TEXTO DE LECTURA:
******************************

Alférez
Madrid, octubre y noviembre de 1947
Año I, números 9 y 10
[página 6]

El juicio político

Para tomar partido en el campo político, asintiendo o negando ciertos principios, es necesario partir de un hecho, aunque obvio, olvidado con demasiada frecuencia: en política no hay nunca nada absolutamente perfecto. Cuando una teoría desciende a doctrina –esto es, se sitúa en la brecha de la acción– se le rompen indefectiblemente las alas de ángel, y así hay que tomarla o dejarla. Lo que nunca se puede hacer es exigirle una inmaculada pureza, porque ésta sólo es accesible en el plano individual. En política no nos debatimos nunca entre el bien y el mal absolutos, sino entre bienes y males menores, lo que –cuando se entienden las cosas rectamente– no quita para que haya una sagrada obligación de adscribirse a ciertos principios y servirlos hasta la muerte. Es una íntima e inevitable tragedia, hija de lo más hondo de la naturaleza humana, tener que poner criaturas vírgenes y perfectas –nuestros entusiasmos y anhelos individuales– al servicio de causas políticas intrínsecamente bastardas e imperfectas. Quien no afronte desde el primer momento esta tragedia y no se habitúe a vivir en su atmósfera, con dignidad semejante a la del duque ruso obligado a servir de camarero, será naturalmente rechazado fuera del campo político, del que en seguida tomarán posesión los camareros de toda la vida: aquellos para los que no hay forzamiento ninguno en cumplir su función porque ya han limado a la medida de ella su espíritu.

No saber doblar en el servicio de la política el espinazo del alma es un típico defecto juvenil. El joven suele tener una incapacidad esencial para afilar su mística hasta hacer de ella un arma política, porque no se percata de que, en realidad, mística y política deben ser entidades distintas, aunque ésta no tenga sentido si no es alimentada por aquélla. La política es el residuo de mística susceptible de alcanzar realización en el ámbito colectivo. Con respecto al ideal no pasa, por tanto, de una transacción. Lo único que cabe hacer es procurar que esta transacción no destiña sobre nosotros mismos hasta recortarnos el ideal a la pobre medida de su patrón, y, sobre todo, que no se petrifique en una fórmula determinada, sino que esté siempre alerta para aprovechar cualquier vía de acercamiento a estadios más perfectos. La política es eterna transacción –no puede ser otra cosa–, pero ha de ser también eterna transición. El único modo de cohonestar una actitud transigente es hacerla a la vez transitoria, esto es, perfectible.

Naturalmente que esta ley de transigencia solamente afecta a las materias propias de la política, esto es, a las materias opinables, y no puede ser de ningún modo aplicada –aquí está el error de la derecha entreguista– al sustrato espiritual y dogmático sobre el que toda política decorosa debe apoyarse. La ruptura total será, por tanto, un derecho cuando este sustrato sea dañado –así ocurría en España desde 1932 1936– y no lo será cuando permanezca intacto, aunque haya en el campo estrictamente político muchísimas cosas censurables. Y como en política no puede haber abstención –subirse al monte equivale a dejar la llanura a los peores– sólo caben dos actitudes: ruptura o colaboración. Colaboración que no será fecunda si no empieza por entrañar disentimiento; si no procura en la medida posible rectificar lo que de malo tenga la obra del otro laborante.

Cuando no sea ruptura o colaboración, cada una en su momento, no tiene cabida en política, y es triste resultado de transportar a ella gestos y actitudes sólo admisibles en el cielo especulativo, donde las teorías y los ideales aún no tienen las alas rotas.

******************************

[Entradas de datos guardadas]
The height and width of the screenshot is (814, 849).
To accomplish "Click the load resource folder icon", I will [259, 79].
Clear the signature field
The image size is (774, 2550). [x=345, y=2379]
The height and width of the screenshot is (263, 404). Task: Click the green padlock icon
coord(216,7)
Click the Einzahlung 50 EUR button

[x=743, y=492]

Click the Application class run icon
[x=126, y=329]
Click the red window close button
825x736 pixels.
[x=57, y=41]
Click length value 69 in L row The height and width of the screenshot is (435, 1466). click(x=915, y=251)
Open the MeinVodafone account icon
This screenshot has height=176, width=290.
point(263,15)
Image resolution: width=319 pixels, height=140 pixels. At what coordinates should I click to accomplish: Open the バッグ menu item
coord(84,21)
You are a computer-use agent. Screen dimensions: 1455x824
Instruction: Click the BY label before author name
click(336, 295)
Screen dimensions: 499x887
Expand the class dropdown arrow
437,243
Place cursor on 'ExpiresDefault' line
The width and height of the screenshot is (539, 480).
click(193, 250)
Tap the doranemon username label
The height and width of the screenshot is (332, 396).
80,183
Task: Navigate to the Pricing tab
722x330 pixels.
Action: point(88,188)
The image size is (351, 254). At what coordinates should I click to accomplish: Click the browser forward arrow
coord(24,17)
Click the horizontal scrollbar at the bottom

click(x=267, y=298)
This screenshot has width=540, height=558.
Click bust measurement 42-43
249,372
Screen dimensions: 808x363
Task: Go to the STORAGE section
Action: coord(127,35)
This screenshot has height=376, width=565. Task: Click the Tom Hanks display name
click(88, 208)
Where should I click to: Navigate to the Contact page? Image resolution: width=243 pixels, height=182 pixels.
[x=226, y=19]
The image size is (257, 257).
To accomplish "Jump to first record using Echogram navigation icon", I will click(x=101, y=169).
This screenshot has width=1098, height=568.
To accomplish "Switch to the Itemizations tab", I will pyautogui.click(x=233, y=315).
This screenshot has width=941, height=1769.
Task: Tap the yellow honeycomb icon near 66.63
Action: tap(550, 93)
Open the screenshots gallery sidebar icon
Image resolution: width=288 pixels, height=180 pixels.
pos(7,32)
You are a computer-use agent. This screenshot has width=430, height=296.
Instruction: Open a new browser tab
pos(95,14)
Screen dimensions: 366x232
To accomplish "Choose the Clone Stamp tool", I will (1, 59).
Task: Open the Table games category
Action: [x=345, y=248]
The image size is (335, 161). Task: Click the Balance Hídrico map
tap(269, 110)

******************************

ENUNCIADO DEL EJERCICIO: Copia el fragmento del texto sobre el juicio político que empieza con las palabras "Naturalmente que esta" y termina con "del otro laborante.", pero sustituye "derecha entreguista" por "derecha claudicante". El listado es un material independiente del texto.

SOLUCIÓN PROPUESTA:
Naturalmente que esta ley de transigencia solamente afecta a las materias propias de la política, esto es, a las materias opinables, y no puede ser de ningún modo aplicada –aquí está el error de la derecha claudicante– al sustrato espiritual y dogmático sobre el que toda política decorosa debe apoyarse. La ruptura total será, por tanto, un derecho cuando este sustrato sea dañado –así ocurría en España desde 1932 1936– y no lo será cuando permanezca intacto, aunque haya en el campo estrictamente político muchísimas cosas censurables. Y como en política no puede haber abstención –subirse al monte equivale a dejar la llanura a los peores– sólo caben dos actitudes: ruptura o colaboración. Colaboración que no será fecunda si no empieza por entrañar disentimiento; si no procura en la medida posible rectificar lo que de malo tenga la obra del otro laborante.